[SOURCE MATERIAL Boundary: Start]
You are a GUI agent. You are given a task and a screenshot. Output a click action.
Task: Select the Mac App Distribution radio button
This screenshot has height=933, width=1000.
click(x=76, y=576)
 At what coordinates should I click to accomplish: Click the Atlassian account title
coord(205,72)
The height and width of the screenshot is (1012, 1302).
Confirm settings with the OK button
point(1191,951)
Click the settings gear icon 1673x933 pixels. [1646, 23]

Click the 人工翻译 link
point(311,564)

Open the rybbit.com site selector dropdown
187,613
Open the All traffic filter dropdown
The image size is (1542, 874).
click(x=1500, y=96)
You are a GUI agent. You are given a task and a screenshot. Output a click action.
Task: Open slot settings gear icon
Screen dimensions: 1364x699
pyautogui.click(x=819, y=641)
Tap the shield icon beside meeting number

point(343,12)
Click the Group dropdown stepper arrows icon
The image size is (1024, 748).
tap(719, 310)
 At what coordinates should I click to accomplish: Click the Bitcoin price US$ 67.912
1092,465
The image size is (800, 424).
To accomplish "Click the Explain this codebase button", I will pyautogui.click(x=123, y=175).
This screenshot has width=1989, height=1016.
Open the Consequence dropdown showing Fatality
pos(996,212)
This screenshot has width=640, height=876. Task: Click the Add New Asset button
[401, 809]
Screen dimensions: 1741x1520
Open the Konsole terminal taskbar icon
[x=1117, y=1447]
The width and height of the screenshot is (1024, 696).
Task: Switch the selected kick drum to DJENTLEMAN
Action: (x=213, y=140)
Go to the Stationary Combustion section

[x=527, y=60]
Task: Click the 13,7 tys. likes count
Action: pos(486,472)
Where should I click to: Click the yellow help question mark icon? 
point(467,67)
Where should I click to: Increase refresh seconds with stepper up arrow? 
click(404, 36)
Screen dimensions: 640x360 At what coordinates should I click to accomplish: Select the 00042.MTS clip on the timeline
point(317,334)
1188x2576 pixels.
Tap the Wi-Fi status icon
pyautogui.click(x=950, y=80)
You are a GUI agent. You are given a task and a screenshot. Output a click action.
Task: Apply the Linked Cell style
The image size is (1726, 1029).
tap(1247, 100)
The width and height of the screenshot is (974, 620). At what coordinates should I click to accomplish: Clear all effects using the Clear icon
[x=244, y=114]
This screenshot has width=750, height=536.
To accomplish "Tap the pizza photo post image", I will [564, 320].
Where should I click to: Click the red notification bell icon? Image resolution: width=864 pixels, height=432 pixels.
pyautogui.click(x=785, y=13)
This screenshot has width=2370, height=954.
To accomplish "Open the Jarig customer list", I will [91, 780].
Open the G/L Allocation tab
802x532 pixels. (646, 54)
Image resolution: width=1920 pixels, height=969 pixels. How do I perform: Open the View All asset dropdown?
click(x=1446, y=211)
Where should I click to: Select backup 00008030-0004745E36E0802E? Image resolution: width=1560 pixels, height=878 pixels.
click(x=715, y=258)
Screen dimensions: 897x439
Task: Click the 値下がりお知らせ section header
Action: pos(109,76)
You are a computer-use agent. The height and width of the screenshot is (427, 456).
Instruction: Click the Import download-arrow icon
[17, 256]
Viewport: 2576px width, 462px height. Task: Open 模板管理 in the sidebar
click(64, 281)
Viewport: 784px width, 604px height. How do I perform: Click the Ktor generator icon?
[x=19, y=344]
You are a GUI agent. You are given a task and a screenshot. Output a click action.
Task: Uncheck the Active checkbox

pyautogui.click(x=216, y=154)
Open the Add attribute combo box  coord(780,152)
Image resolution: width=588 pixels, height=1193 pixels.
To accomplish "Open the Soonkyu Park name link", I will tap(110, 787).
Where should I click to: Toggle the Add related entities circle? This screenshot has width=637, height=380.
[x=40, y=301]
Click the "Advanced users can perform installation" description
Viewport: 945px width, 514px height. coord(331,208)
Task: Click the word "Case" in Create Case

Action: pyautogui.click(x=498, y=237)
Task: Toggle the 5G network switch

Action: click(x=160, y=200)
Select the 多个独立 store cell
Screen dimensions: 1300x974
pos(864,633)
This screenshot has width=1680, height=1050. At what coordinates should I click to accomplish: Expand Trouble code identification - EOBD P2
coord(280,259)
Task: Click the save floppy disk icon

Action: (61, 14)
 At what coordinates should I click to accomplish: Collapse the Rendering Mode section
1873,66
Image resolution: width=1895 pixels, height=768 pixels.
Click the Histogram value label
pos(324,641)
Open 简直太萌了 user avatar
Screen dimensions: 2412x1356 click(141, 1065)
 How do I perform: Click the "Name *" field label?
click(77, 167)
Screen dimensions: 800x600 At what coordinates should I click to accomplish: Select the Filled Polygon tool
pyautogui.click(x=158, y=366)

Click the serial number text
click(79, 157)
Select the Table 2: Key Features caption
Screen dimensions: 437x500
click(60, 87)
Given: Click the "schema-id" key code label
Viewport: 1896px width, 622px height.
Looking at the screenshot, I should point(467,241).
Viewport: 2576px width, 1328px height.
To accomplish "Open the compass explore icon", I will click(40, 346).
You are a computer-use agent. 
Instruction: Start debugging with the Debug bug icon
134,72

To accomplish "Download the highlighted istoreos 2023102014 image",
[SOURCE MATERIAL Boundary: End]
(PROBLEM REQUIREMENTS) Read through the entries and copy each line in which "computer" appears.

(EXPECTED ANSWER)
You are a computer-use agent. The height and width of the screenshot is (427, 456).
You are a computer-use agent. 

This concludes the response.